## WORK INSTRUCTIONS
1 - Print the stretch of the chronic illness account below from "I felt like" through "in my life.", reproducing every word unchanged.
2 - Proceed with the chronic illness account below, writing onward from its final sentence.

## SOURCE TEXT
----------

It's been two years since I used a Gofundme for my chronic illness.
When I was diagnosed with my second form of arthritis, osteoarthritis in my spine I was also told I had a lump on my thyroid. Words like benign, cancerous, biopsy, tumor and once again no cure were being thrown at me. I was told my spine was degenerating, I could feel and hear this happening.
I felt like I was stuck in a fog. I couldn't concentrate on anything as my thoughts spiraled out of control. I was suddenly being sent in for xrays, blood work, ultrasounds, a biopsy, bone scan, MRI. I was barely able to accept my initial diagnosis of Rheumatoid Arthritis when I was hit with this news. I was scared and confused. I felt so alone.
I wanted answers. I wanted relief. I wanted to know if I was going to be okay and if I was going to be able to continue to be a full time mother. I was too sick to care for my son on my own for several weeks. I was terrified, more than I had ever been in my life.
When you live with an autoimmune disease you tend to be a little more hyper aware over pretty much everything, especially lumps and infections. I live with a compromised immune system after all. It's harder for us to fight things off and potentially can be very deadly. Chronic illness can often lead to comorbities and fatalities.
I was told I could try physiotherapy and a chiropractor, but I knew there was no cure for the joints in my spine slowly deteriorating away. The pain I was in was excruciating, I didn't know if it would ever go away. I had just started my first biologic Humira to treat RA after being scared for 6 months to try another medication after my experiences methotrexate and plaquenil.

----------

## SUPPLIED MATERIAL
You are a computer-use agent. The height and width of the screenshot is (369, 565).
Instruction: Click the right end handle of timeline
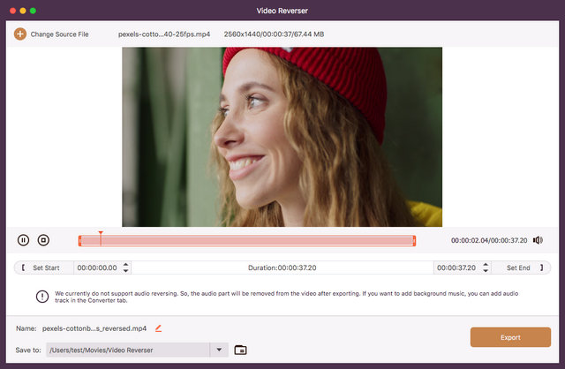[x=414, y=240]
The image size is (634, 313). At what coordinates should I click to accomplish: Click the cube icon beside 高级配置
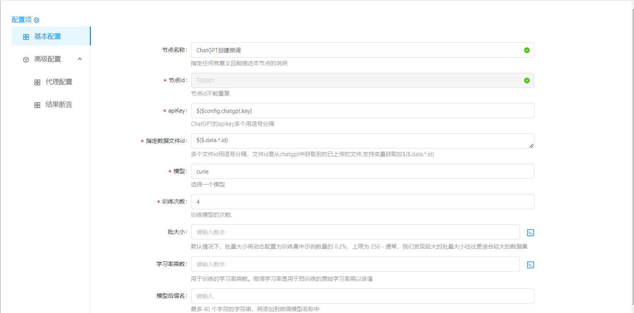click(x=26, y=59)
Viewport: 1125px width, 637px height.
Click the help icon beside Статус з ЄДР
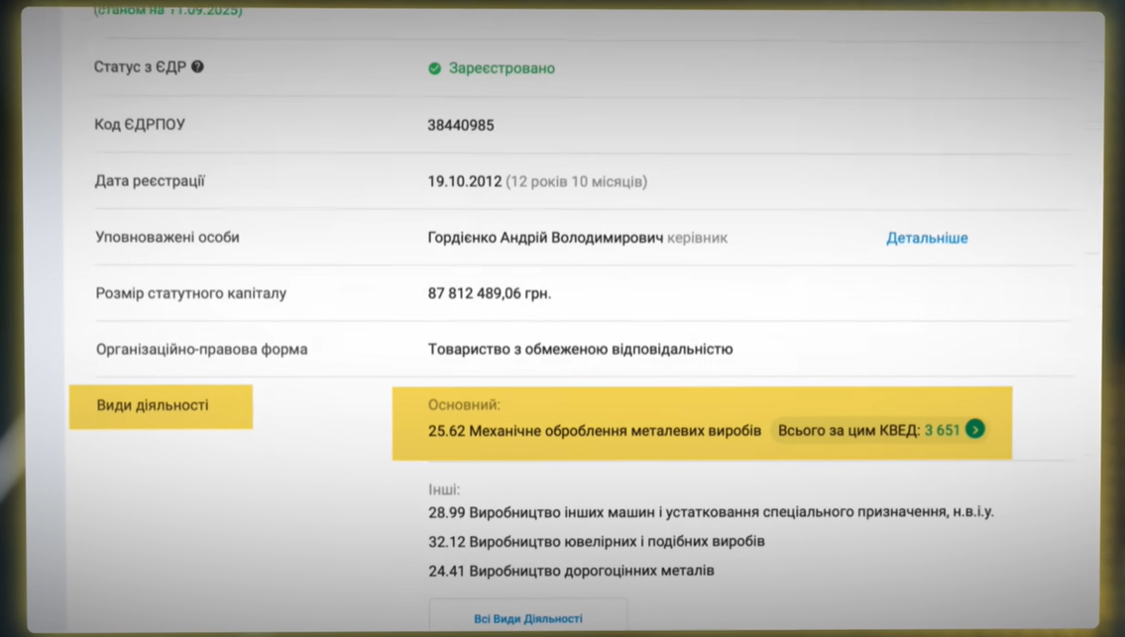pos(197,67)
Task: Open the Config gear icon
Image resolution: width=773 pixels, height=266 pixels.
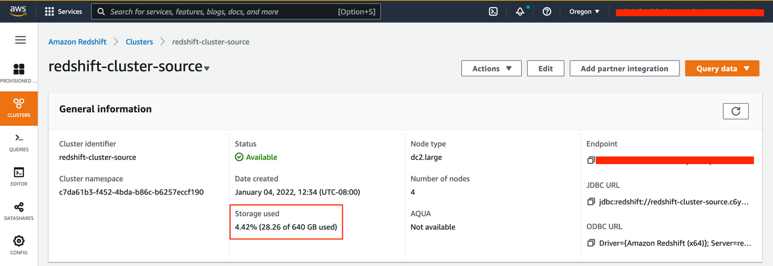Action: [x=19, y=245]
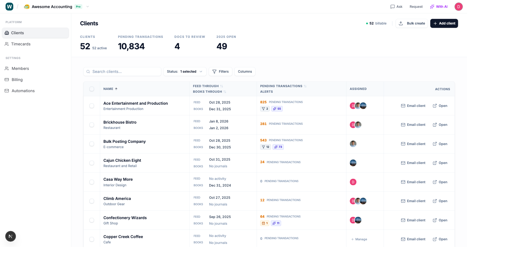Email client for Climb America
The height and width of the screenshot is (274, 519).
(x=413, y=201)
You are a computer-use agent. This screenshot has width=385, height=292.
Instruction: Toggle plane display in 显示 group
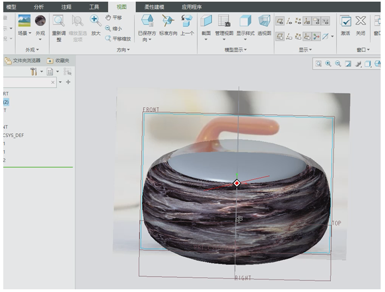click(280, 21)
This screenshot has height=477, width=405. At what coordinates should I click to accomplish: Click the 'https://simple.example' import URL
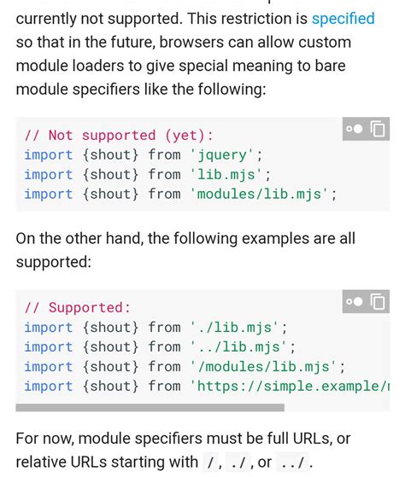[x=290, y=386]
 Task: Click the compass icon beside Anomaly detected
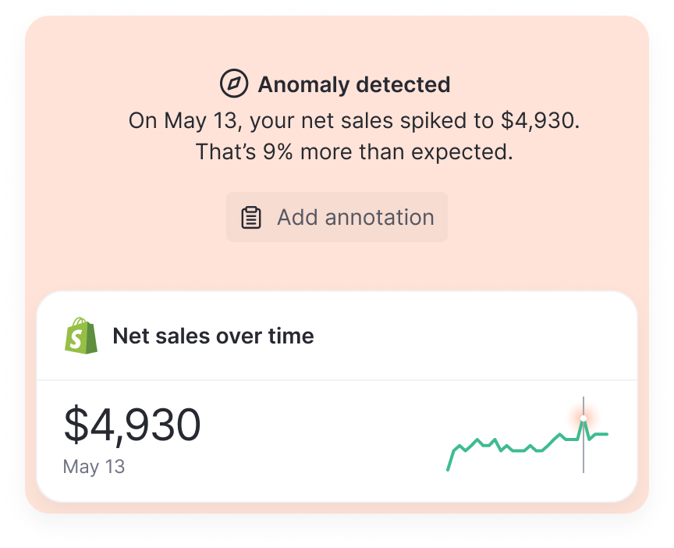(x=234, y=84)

----------

## ANSWERS BY TASK
1 -
I felt like I was stuck in a fog. I couldn't concentrate on anything as my thoughts spiraled out of control. I was suddenly being sent in for xrays, blood work, ultrasounds, a biopsy, bone scan, MRI. I was barely able to accept my initial diagnosis of Rheumatoid Arthritis when I was hit with this news. I was scared and confused. I felt so alone.
I wanted answers. I wanted relief. I wanted to know if I was going to be okay and if I was going to be able to continue to be a full time mother. I was too sick to care for my son on my own for several weeks. I was terrified, more than I had ever been in my life.

2 -
The more I looked into my diagnosis, the less hope I felt.
I needed help and I needed help fast.
With the help of a Gofundme I was able to
Pay for treatments right away to relieve pain, focus on my health, focus on my diet. I used the money to consult with a naturopath, chiropractor, physiotherapist, massage therapist over a 6 month period. Found what works for me when I normally couldn't afford it and what doesn't work.
I forced myself into see a psychologist and clinical social worker who helped me with the process of becoming disabled, pain, anxiety and depression medication.
I purchased medications not covered by insurance or their portions that aren't, medicinal marijuana, vitamins, supplements, a gym pass and equipment.
It helped me lose 50 lbs over my journey, I bought new clothing since nothing fit me anymore. I focused on building up my confidence and self love during the darkest of times.
I live near one of the most expensive cities in North America, it comes with a bit of a price tag. Bills, rent, food, my kid. I strive to keep where I live because of the convenience my location offers me as a chronically ill single mother. I need to be near my doctors, son's school and where I can take care of myself. I still struggle.
What also happened
Obviously when you ask for money or help some people have to have their say in the matter, not always is it the kindest words and people are often quick to judge. People who may have had previous drama with you, even years ago, felt their need to say I didn't deserve help because some drama or petty judgement on their behalf.
I look back at that time, how sick I was and what was going on in my life. I was heavily involved in a crowd that isn't typically very supportive of women, children nor the disabled. I felt the repercussions of that when I needed help and couldn't do what they wanted anymore.
Some people lack empathy or compassion and feed off drama or the misfortunes of others.
Not a lot of people understood the severity of autoimmune arthritis. I didn't need help or money, that's not a severe disease. I often heard "it's just arthritis". I didn't look sick, how could I do one thing but then say I couldn't the next? Sometimes it takes only living with the disease to fully understand the severity. That is very common with chronic invisible illnesses.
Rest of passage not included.